American judge (1846–1925)

Walter Olds (August 11, 1846 – July 30, 1925) was an American lawyer, politician, and judge who served in the Indiana Senate and as a justice of the Indiana Supreme Court from January 7, 1889, to June 15, 1893.

==Biography==
===Early life, education, and military service===
Olds was born in Westfield Township, Morrow County, Ohio to Benjamin Olds (originally from Pennsylvania, a Methodist minister and a veteran of the War of 1812, died 1862) and Abigail Olds (née Washburne, originally from New York). Walter Olds was educated in the public and union schools of Mount Gilead, Ohio.

In 1864, during the Civil War, Olds joined the Union Army, enlisting in Company A of the 174th Ohio Infantry Regiment, which fought primarily in Tennessee and North Carolina. Olds never advanced beyond the rank of private. Olds served until the war's end.

After the war, Olds returned to Ohio and went to Columbus to attend college. Sources disagree on whether Olds went to Ohio State University or Capital University. There is also a chance he attended both schools. Regardless, Olds got his degree and, in 1867, he returned to Mount Gilead to read law at the law office of Olds & Dickey, studying under one of the firm's co-owners and Walter's brother, Major James Olds.

In 1869, Olds was admitted to the Indiana bar.
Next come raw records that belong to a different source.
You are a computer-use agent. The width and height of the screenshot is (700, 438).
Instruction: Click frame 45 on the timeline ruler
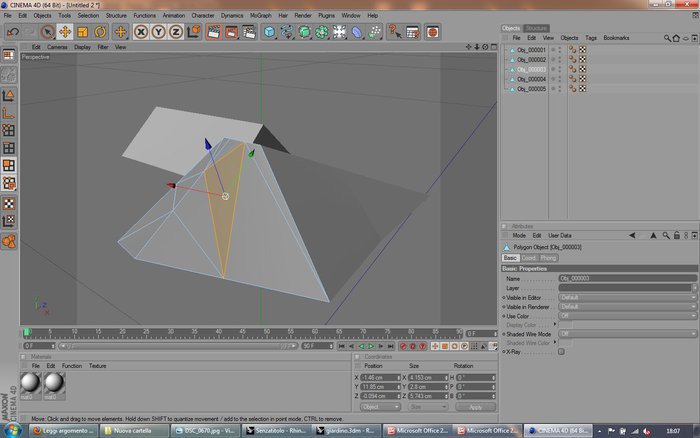point(242,333)
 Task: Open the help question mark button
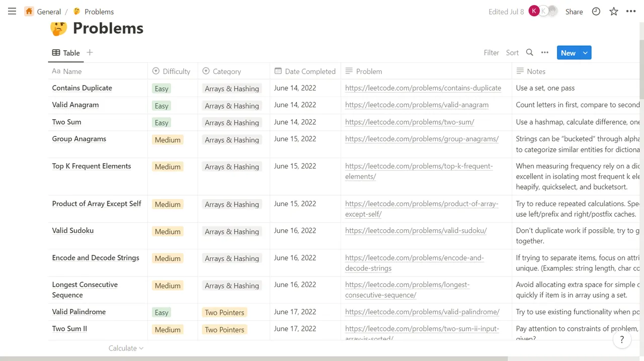(622, 340)
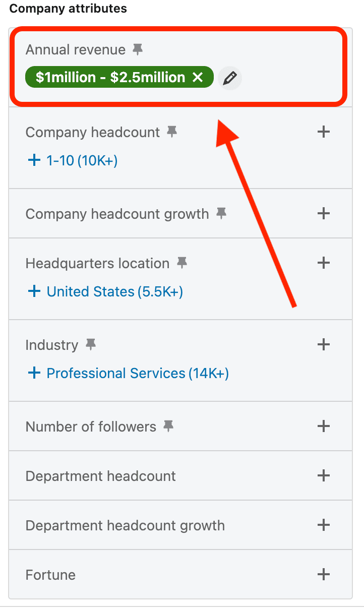
Task: Add the 1-10 (10K+) headcount suggestion
Action: (73, 160)
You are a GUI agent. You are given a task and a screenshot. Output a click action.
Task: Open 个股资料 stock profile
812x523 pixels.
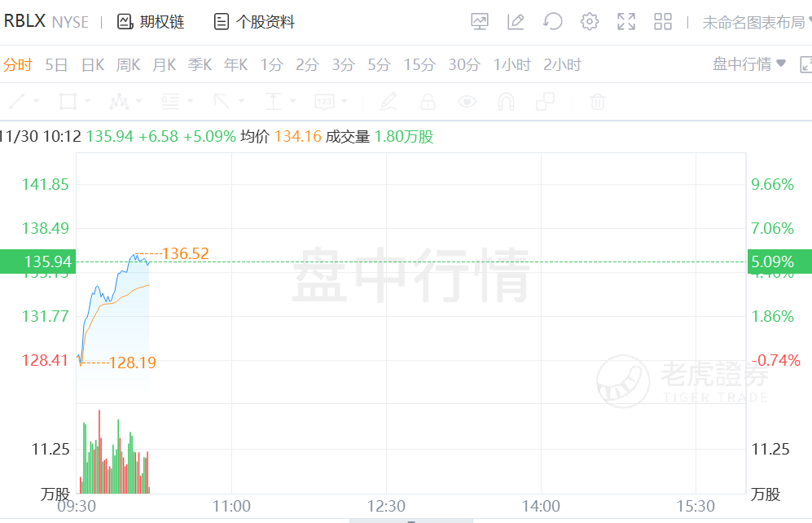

He moved to Columbia City, Indiana and began a private practice in partnership with a local lawyer and state senator named A.Y. Hooper. In 1873, a recent graduate of Wabash College named Thomas R. Marshall read law under Olds's guidance and tutelage at his Columbia City office. Marshall later was elected Governor of Indiana and then U.S. Vice President during the administration of Woodrow Wilson.

===Political and judicial career===
A member of the Republican Party, Olds served in the Indiana Senate from 1877 to 1879, representing Whitley and Kosciusko counties. He also served as judge of the state's 33rd Circuit Court from 1885 to 1888.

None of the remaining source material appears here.